Knowing the Right Conditional Probability?

While in general I like the tree diagram approach, it doesn’t help with the more general issue of knowing the correct probability you care about to make decisions. Totally agree with Gigerenzer’s overall approach (he is basically glass half full compared to Kahneman/Tversky, if you present info the right way we don’t make so biased as decisions), but even scientific experts often make conditional probability mistakes.

Much of the public discussion about Covid in particular is making a specious set of probability estimates to justify positions. Just copy-pasting my Hackernews comment giving examples from the Rogan/Gupta interview, but think that is very symbolic overall of the news coverage:

I think a more basic problem is people don’t even know how to formulate meaningful probability hypothetical/counterfactuals to begin with (let alone update them). For Covid stuff pretty much all an individual should care about is:

P(Bad Stuff | I take action A) > P(Bad Stuff | I take action B)

So you take action B in this scenario (simplifying to ignore costs, many of these decisions are costless). We get a bunch of meaningless drivel in the news though that doesn’t help anyone make any meaningful probability estimates to help them make decisions. I think the Rogan/Gupta interview is a good example. We get various non-sense comparisons such as:

P(Bad Stuff | Covid, Person 5, No Vaccine) < P(Bad Stuff | Covid, Person 50, Vaccine)

[Rogan to Gupta why is it OK for 50 year old to feel safe and not a young kid without a vaccine? Irrelevant counter-factual unless someone invents a reverse aging treatment.]

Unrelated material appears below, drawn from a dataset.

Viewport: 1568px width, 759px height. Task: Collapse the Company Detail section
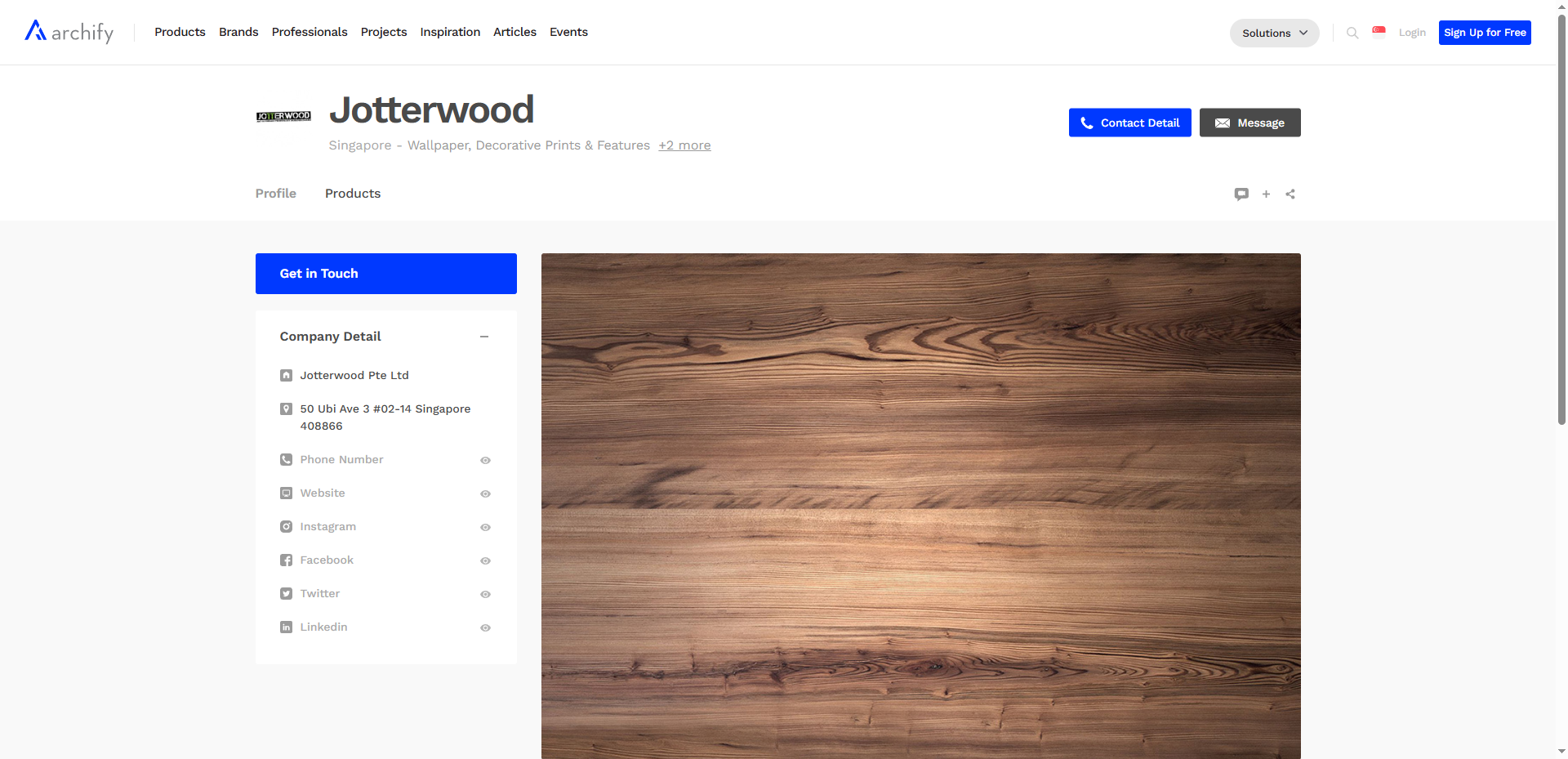point(484,337)
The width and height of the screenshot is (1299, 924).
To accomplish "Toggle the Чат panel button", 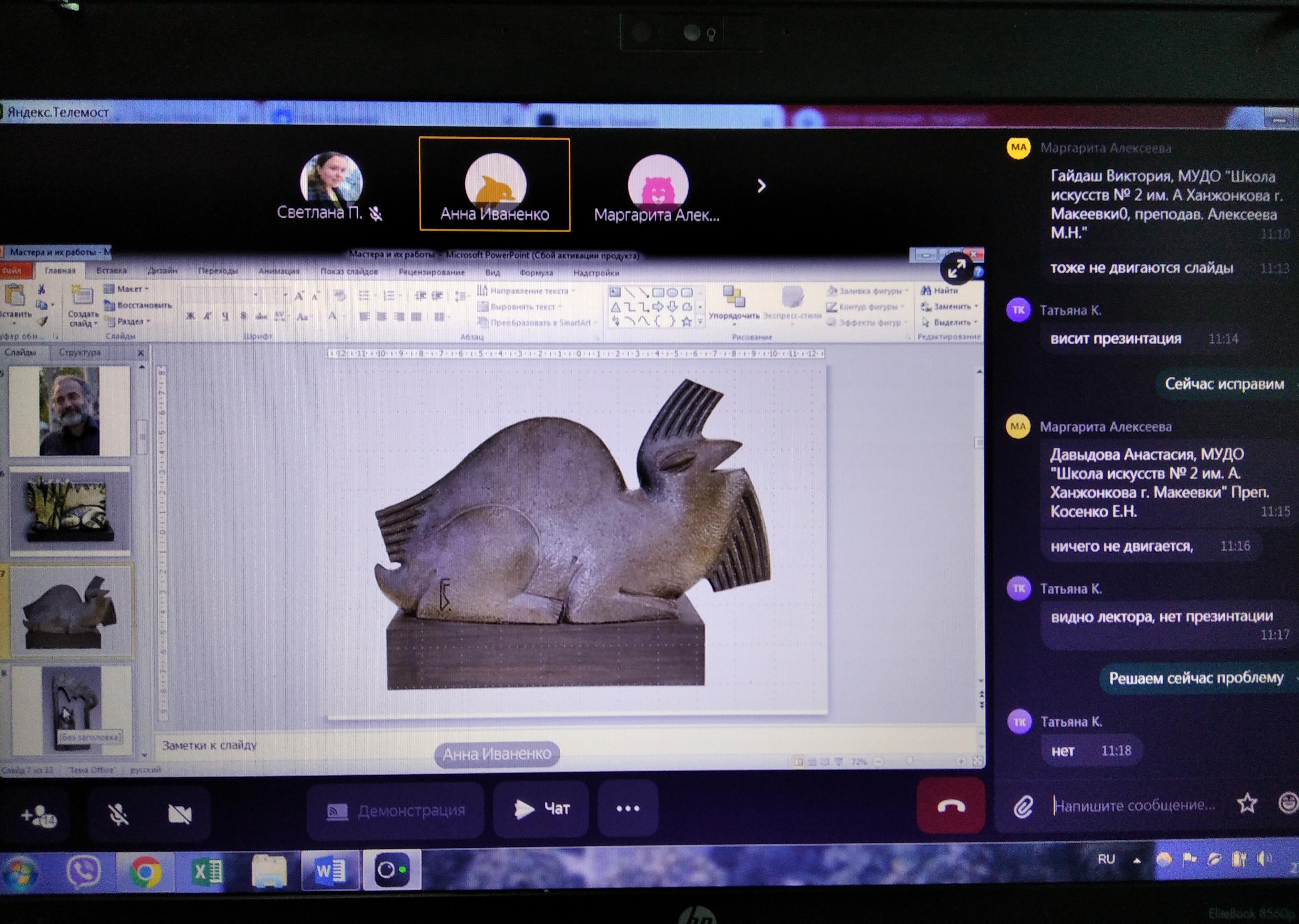I will coord(541,809).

P(Heart Inflammation | Covid Vaccine, Young Male) > P(Death | Covid, Young Male)

[Rogan saying side effects for young people outweigh benefits. This is true but death is quite a bit worse than the side effects, and this does not consider other Bad Stuff from Covid like long haulers.]

Knowing Bayes Theorem doesn’t help someone figure out the right probability statement they should be interested in to begin with.

The news overall is very frustrating, especially scientific coverage. Often times news entirely avoids any specific numeric estimate, but is often not even clear what the estimate is. A common one from news coverage is P(Bad Thing | ?????), I often can’t tell what composes the conditional on the right hand side. Sometimes it is those tested positive, sometimes it is the overall population in an area, sometimes it is those in the hospital, etc. Those different conditionals can greatly change how you interpret that information.

References

  • Gigerenzer, G. (2011). What are natural frequencies?. BMJ, 343.
  • Wheeler, A. P., Worden, R. E., & Silver, J. R. (2019). The accuracy of the violent offender identification directive tool to predict future gun violence. Criminal Justice and Behavior, 46(5), 770-788.